It prompted a backlash with one Chinese firm suspending all business with UBS.
UBS confirmed Mr Donovan would return to work on Wednesday.
The remarks, made an interview for a podcast, were seized upon by Chinese media because the word “pig” in China is used to connote stupidity and laziness.
Mr Donovan, who has worked for UBS since 1992, had been referring to the impact of swine fever on inflation and consumer prices of pork.
But several news outlets falsely described the comments as racist, sparking calls online to boycott the bank.
Mr Donovan later apologised on TV, saying: “I apologise for anyone who took any offence from my remarks, which were clearly not intended to offend.
“I got it wrong.
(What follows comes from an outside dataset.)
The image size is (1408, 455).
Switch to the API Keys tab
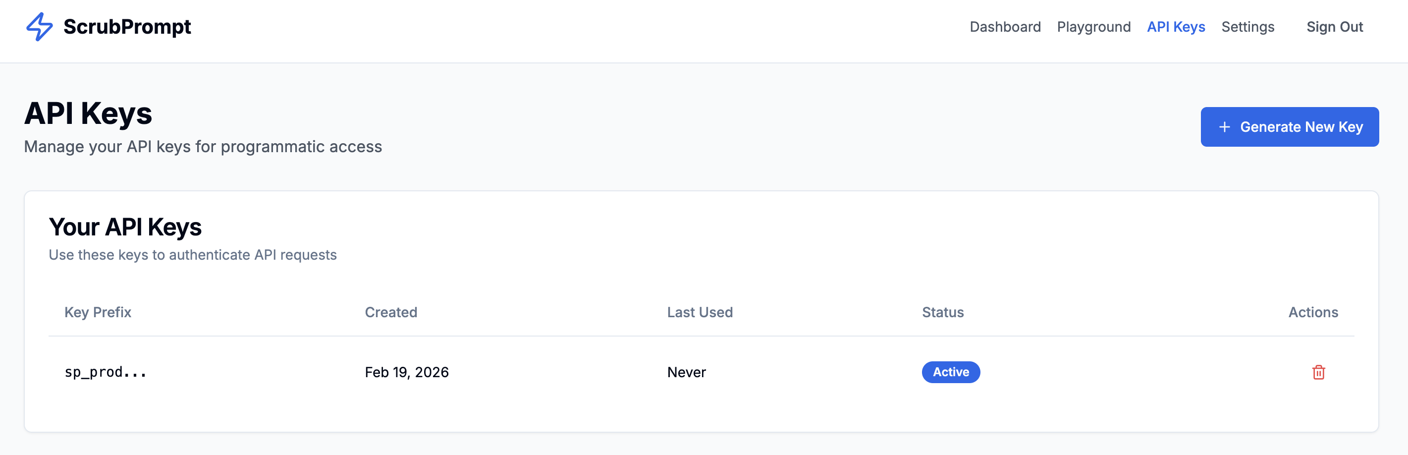1176,27
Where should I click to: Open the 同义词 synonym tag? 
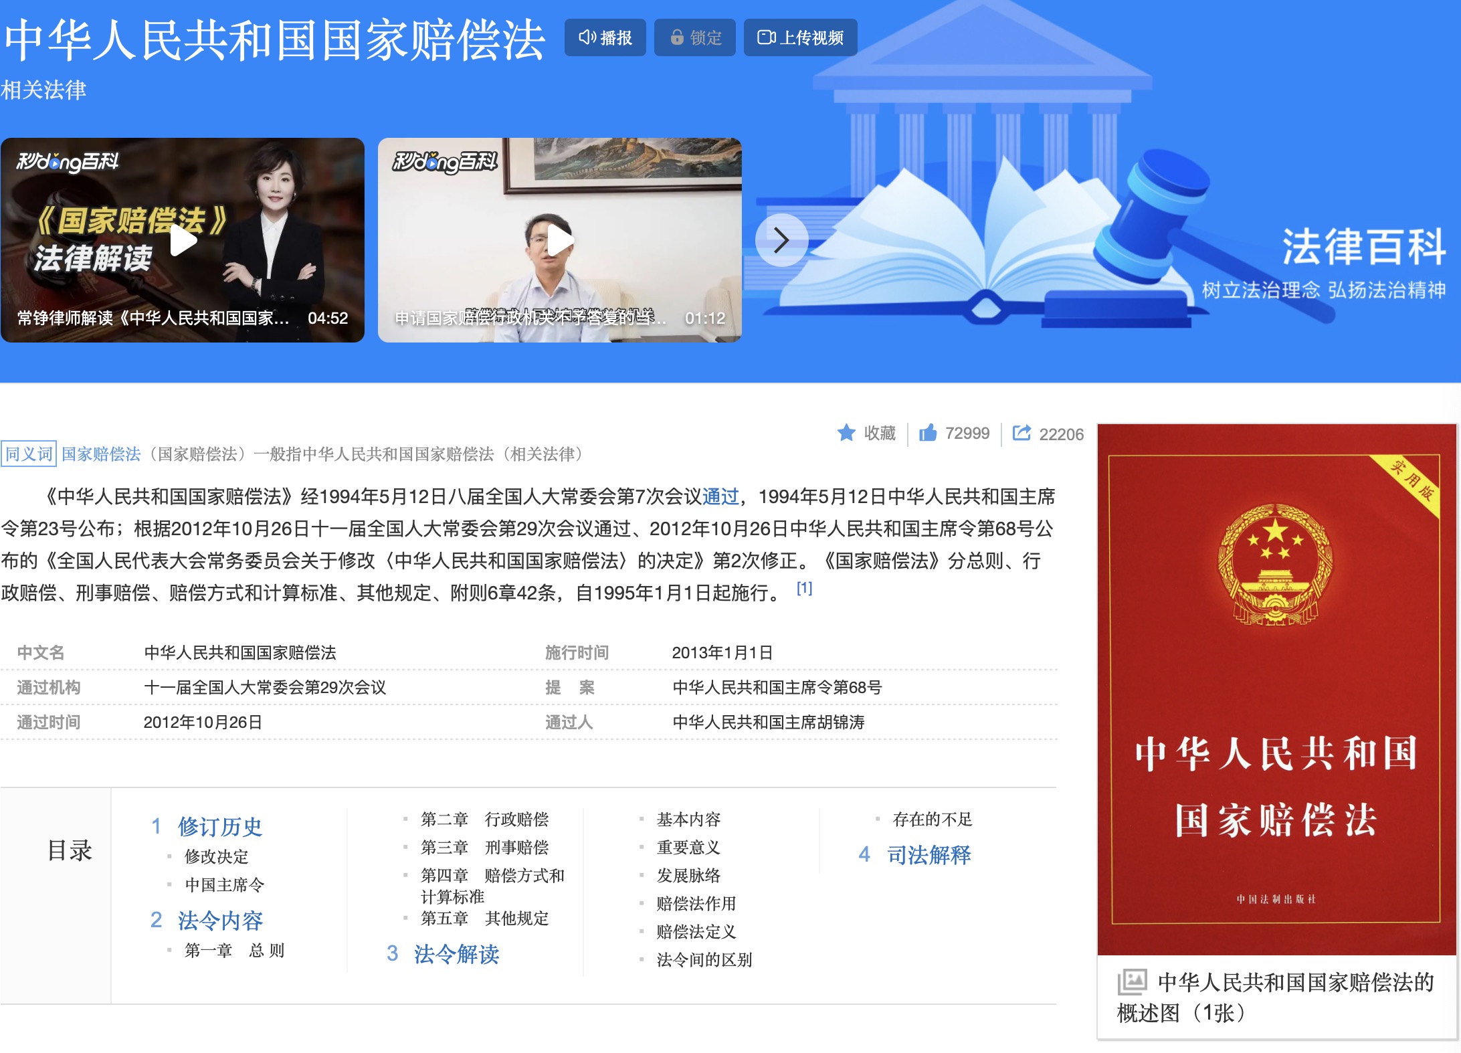click(x=29, y=454)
I made a mistake, and I unwittingly used hugely culturally insensitive language.”
But it did not sate critics, with China’s state-run Global Times newspaper claiming that Mr Donovan’s apology was “not sincere” and reflected “the deep arrogance of Western elites to Chinese culture”.
It is a delicate time for Western companies operating in China, as Beijing faces an escalating trade war with the US and political unrest in Hong Kong.
In August, the boss of British-backed Cathay Pacific – Hong Kong’s biggest airline – had to step down over his muddled response to pro-democracy protests in the territory.
Last week, the Financial Times reported that a lawyer for investment bank BNP Paribas in Hong Kong had quit after he posted comments on Facebook about the protests.
Jason Ng criticised “pro-Beijing counter-protesters” caught up in the recent unrest, saying that “very soon, flag-waving communist party loyalists will be forming human chains across the city and launching their own ‘China Way’ campaign”.